### PAGE EXCERPT
╭──

Burl Battersby ’12, ’13 MBA had been in Japan a day and a half. He was 18, an exchange student from Arizona. Someone handed him a book and asked him to read it to a classroom of 14-year-olds to improve their English pronunciation.

“I think the book was Greek fables,” he says. “I had trouble saying some of the names.”

When he finished, Battersby heard the desks shaking. Three thoughts went through his mind: 1) Wow, this must be the Japanese version of applause; 2) This is great, I really like teaching English; 3) It’s an earthquake!

The ground stopped moving, but his desire to become a teacher had taken root. For Battersby, however, inspiration is seismic but accomplishment is incremental.

Burl Battersby ’12, ’13 MBA. Photo Richard H. Miller
Burl Battersby ’12, ’13 MBA (Photo Richard H. Miller)

To pay for college, Battersby got a room-service job at a Scottsdale resort. He got promoted—and then promoted again—working at top Arizona hotels, the Westin St. Francis Hotel in San Francisco, and the Sheraton Seattle.

By 2006, Battersby’s teaching goal had been derailed by success. He was director of Six Sigma process improvement at the Sheraton Seattle. He had a dream job—helping re-envision the future of 1,100 hotels worldwide—in a dream location: a marble-floored high-rise next to the convention center in a booming city.

The Sheraton added a tower and became Seattle’s largest hotel in 2007, with 1,236 rooms, 44 meeting spaces, and 2 posh ballrooms. “This a city in itself,” Battersby says, “with upward of 4,000 people here on a given night, plus 500 or so associates, who represent almost every culture you can imagine.”

The new tower required new employees, many of whom spoke little English. Battersby saw a chance. He got an English as Second Language certificate, and taught hundreds of classes in the basement cafeteria.

Re-inspired, Battersby enrolled at Washington State University Distance Degree Programs, now called WSU Global Campus. By 2012, he had earned his bachelor’s in humanities, which “gave me a global perspective, and helps me work better with the different cultures here,” he says. He went on to earn his 2013 MBA online from WSU.

Last year, Battersby became director of rooms at the Sheraton, where he oversees nearly every aspect of the guest experience. He also finally became a college instructor, teaching hospitality business management classes for Skagit Valley College’s online program. Battersby plans to start his doctorate in the next few years, then become a full-time professor.

For now, he’s delighted to be both a teacher and a hotel executive. Each, after all, involves sharing knowledge. And in each role he offers people the same advice he’s followed for 25 years: “Don’t lose sight of your end goal,” he said. “I never gave up. Don’t give up.”

╰──

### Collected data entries
╭──

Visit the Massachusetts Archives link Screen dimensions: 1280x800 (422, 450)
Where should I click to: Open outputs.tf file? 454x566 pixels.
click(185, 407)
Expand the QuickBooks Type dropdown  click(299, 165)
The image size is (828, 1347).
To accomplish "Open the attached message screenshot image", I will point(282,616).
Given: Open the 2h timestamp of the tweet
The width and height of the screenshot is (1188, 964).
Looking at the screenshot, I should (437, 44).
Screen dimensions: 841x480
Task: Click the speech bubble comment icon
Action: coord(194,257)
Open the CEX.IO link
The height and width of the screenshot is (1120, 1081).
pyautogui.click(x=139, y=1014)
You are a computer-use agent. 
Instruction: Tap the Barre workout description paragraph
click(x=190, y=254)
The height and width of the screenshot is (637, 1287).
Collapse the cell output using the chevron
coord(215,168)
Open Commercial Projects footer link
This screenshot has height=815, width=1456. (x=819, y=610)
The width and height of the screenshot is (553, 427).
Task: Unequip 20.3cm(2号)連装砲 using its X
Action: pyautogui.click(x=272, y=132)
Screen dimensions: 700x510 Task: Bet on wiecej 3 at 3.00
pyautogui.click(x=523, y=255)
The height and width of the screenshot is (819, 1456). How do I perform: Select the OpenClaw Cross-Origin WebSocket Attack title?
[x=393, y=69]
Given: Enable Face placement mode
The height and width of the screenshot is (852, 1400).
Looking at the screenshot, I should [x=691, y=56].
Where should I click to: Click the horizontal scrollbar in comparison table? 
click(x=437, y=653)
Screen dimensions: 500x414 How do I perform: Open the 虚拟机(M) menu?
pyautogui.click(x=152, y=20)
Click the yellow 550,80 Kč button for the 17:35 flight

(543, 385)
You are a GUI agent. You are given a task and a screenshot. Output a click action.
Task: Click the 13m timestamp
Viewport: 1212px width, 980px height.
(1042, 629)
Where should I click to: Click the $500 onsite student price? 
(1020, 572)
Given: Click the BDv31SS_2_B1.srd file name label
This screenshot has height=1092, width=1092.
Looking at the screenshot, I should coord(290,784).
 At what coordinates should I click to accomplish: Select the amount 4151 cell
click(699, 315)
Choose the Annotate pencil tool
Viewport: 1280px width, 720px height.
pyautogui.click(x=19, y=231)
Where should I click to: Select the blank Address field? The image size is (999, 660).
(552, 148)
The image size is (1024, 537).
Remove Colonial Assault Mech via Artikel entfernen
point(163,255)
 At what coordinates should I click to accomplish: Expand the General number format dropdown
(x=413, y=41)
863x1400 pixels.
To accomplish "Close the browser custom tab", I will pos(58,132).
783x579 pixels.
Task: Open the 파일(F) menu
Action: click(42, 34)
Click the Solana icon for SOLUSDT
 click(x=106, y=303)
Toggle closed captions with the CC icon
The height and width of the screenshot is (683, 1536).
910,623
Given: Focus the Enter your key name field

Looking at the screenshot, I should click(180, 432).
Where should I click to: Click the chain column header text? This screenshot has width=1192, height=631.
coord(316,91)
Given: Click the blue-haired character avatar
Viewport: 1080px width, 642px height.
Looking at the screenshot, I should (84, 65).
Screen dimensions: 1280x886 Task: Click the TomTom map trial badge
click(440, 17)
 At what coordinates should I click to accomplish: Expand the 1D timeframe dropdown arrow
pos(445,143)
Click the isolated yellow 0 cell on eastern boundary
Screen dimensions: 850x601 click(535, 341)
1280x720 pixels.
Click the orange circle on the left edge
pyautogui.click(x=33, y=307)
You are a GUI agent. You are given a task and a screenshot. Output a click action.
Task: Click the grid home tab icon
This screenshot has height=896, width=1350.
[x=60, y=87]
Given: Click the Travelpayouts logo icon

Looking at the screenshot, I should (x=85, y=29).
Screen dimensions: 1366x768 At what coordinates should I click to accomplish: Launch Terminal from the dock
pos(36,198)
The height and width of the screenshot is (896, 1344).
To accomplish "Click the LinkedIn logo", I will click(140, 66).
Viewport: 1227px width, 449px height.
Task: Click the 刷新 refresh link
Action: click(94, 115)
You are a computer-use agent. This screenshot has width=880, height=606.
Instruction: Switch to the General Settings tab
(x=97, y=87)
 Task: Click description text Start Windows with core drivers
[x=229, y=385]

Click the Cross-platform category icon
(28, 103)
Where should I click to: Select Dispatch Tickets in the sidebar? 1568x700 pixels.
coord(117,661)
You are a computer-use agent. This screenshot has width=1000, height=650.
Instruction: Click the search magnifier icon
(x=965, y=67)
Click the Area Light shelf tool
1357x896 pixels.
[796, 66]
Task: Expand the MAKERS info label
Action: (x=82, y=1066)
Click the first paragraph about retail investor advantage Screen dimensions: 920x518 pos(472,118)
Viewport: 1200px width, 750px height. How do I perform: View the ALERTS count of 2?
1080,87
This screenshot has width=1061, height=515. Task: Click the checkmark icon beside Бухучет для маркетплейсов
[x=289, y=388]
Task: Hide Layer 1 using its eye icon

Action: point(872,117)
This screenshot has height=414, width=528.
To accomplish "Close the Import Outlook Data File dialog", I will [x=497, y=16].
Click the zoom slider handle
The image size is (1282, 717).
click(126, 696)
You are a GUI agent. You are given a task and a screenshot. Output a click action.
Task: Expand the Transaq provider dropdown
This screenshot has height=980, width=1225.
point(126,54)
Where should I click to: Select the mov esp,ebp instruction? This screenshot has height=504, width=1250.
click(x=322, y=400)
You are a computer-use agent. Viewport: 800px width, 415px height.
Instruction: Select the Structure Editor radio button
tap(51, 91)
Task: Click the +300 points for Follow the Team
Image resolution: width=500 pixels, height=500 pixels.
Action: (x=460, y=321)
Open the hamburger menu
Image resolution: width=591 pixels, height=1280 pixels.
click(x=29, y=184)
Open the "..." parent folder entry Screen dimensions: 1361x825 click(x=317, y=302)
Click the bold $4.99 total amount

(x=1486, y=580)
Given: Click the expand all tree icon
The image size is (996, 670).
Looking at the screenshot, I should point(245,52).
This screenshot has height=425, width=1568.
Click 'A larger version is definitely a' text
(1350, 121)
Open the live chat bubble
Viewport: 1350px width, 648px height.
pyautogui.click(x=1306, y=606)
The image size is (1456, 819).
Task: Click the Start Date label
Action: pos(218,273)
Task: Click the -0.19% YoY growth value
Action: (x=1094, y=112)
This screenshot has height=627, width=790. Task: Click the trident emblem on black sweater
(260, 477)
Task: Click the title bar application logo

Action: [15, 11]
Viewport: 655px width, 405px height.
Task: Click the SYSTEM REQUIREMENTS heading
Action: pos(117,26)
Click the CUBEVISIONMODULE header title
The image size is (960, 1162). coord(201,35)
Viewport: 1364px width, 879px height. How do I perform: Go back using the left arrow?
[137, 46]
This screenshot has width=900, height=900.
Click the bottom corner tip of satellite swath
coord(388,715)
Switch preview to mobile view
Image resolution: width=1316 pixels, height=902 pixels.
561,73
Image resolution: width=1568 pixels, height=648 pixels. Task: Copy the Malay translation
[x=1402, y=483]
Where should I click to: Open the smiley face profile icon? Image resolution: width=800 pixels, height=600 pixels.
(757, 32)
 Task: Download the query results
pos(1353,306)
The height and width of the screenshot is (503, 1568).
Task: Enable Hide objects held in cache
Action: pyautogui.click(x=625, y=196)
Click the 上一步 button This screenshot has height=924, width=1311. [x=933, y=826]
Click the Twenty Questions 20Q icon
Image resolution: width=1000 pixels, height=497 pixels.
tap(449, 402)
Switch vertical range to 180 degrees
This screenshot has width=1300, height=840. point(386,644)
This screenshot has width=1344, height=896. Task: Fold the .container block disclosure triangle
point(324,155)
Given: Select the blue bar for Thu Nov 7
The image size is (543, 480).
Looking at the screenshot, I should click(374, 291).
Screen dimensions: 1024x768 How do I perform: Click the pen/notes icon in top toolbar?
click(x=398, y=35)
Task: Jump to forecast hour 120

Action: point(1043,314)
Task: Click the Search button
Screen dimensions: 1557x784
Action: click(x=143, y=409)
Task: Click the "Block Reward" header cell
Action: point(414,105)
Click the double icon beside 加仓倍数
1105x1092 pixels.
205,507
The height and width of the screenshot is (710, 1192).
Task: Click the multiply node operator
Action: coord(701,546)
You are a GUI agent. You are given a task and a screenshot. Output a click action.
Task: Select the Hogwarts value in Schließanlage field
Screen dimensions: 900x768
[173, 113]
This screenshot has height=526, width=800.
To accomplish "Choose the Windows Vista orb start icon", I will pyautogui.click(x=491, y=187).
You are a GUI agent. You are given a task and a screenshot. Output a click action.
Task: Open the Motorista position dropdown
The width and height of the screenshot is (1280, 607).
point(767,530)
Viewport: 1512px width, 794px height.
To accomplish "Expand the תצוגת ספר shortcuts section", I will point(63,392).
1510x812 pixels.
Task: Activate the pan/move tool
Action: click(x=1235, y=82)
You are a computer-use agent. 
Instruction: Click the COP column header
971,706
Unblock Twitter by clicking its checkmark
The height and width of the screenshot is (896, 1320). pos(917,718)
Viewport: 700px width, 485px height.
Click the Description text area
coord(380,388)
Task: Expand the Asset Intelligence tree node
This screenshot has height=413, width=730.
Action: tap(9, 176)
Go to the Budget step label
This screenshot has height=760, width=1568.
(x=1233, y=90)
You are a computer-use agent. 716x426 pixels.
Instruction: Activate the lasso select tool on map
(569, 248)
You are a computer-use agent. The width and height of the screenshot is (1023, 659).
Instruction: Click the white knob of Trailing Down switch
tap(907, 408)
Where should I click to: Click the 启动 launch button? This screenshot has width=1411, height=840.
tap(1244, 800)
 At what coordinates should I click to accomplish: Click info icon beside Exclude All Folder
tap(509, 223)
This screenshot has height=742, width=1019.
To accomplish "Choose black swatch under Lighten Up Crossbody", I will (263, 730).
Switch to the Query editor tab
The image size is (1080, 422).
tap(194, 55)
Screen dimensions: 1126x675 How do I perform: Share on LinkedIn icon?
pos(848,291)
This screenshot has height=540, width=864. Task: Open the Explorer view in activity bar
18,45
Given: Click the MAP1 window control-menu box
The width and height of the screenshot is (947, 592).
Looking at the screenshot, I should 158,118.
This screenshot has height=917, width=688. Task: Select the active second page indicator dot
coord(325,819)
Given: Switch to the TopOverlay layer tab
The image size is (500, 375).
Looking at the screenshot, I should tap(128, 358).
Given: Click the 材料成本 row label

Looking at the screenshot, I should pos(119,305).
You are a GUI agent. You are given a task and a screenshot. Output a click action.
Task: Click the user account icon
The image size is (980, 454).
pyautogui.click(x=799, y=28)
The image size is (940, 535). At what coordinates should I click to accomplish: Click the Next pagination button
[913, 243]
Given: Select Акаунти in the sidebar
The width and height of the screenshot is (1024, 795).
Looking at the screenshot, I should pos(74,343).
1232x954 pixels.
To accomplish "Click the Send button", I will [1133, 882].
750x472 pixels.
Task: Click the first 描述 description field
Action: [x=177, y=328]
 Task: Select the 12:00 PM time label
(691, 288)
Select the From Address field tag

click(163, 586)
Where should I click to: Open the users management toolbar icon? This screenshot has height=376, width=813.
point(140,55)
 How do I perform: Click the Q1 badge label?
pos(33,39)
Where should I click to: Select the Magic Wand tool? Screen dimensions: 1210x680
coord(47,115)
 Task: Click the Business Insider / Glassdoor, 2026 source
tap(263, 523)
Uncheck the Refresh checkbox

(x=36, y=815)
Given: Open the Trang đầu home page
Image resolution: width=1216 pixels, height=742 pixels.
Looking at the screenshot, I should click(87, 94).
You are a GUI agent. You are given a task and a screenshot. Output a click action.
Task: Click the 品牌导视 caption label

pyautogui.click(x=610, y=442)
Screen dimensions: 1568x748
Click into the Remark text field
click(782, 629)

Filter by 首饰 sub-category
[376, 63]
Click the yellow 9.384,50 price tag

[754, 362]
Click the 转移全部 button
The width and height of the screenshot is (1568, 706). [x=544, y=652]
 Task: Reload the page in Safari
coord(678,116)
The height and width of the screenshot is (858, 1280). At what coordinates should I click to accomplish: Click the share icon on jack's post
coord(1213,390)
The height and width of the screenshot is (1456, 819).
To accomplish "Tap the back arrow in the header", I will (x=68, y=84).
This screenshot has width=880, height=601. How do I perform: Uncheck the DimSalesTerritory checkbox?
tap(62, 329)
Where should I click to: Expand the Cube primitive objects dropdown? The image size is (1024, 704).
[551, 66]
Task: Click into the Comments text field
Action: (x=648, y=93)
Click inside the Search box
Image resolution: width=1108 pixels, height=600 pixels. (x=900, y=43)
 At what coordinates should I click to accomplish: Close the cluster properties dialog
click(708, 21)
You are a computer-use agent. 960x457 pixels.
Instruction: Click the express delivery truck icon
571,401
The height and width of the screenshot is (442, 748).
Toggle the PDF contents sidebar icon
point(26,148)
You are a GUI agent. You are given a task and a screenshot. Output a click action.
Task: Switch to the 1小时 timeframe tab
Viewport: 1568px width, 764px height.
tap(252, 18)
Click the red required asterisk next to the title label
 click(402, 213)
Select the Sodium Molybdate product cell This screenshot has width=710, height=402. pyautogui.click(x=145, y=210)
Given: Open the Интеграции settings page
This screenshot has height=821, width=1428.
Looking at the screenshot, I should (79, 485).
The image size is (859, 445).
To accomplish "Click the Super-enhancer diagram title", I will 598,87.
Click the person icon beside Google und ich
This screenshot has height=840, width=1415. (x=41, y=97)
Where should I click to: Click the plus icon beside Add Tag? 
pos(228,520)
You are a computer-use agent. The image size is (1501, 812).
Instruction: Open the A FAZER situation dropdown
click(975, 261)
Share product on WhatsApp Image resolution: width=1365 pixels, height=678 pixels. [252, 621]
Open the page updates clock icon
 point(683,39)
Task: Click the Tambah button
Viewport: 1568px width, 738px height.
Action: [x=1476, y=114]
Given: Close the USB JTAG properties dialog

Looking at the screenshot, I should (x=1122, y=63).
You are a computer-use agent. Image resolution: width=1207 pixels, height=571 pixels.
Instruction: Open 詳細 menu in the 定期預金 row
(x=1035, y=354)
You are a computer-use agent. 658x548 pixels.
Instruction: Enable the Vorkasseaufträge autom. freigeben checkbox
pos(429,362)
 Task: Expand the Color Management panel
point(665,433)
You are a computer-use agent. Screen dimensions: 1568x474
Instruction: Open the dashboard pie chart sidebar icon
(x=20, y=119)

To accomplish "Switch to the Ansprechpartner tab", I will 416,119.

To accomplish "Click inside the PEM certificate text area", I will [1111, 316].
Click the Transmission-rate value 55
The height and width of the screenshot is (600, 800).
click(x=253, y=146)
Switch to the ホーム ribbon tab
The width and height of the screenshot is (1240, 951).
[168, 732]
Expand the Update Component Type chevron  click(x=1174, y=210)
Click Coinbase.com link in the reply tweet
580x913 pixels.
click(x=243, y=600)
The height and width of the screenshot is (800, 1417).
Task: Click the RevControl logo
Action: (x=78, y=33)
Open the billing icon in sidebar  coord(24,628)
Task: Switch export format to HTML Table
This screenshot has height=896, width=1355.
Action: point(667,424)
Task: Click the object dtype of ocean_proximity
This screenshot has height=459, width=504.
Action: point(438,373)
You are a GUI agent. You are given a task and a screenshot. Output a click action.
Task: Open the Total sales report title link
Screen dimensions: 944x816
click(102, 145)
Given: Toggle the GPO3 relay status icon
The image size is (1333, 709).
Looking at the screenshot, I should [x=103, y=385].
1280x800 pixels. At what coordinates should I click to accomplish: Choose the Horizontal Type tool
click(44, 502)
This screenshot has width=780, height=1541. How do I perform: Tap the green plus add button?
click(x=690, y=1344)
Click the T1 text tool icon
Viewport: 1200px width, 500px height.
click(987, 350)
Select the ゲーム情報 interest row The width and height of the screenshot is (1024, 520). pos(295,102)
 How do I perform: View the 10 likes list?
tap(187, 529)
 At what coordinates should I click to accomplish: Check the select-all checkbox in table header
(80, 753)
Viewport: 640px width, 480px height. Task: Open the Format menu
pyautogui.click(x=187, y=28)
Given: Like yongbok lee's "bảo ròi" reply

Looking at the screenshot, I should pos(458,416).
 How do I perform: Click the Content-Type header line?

╰──

### WORK INSTRUCTION 1
Duplicate the Battersby profile above, everything from "The ground stopped" down to "Richard H. Miller)".
### WORK INSTRUCTION 2
According to the Battersby profile, why did Battersby earn an English as Second Language certificate and teach classes at the Sheraton Seattle?
### WORK INSTRUCTION 3
Answer these questions from the Battersby profile:
(a) What state was Battersby from when he was an exchange student in Japan?
(b) How many rooms did the Sheraton Seattle have after adding a tower in 2007?
(c) Whose online program does Battersby teach hospitality business management classes for?

### RESPONSE AREA 1
The ground stopped moving, but his desire to become a teacher had taken root. For Battersby, however, inspiration is seismic but accomplishment is incremental.

Burl Battersby ’12, ’13 MBA. Photo Richard H. Miller
Burl Battersby ’12, ’13 MBA (Photo Richard H. Miller)

### RESPONSE AREA 2
The hotel's new tower needed new employees, and many of them spoke little English. Battersby saw this as a chance to teach, so he got the certificate and taught hundreds of classes in the basement cafeteria.

### RESPONSE AREA 3
(a) Arizona.
(b) 1,236 rooms.
(c) Skagit Valley College's online program.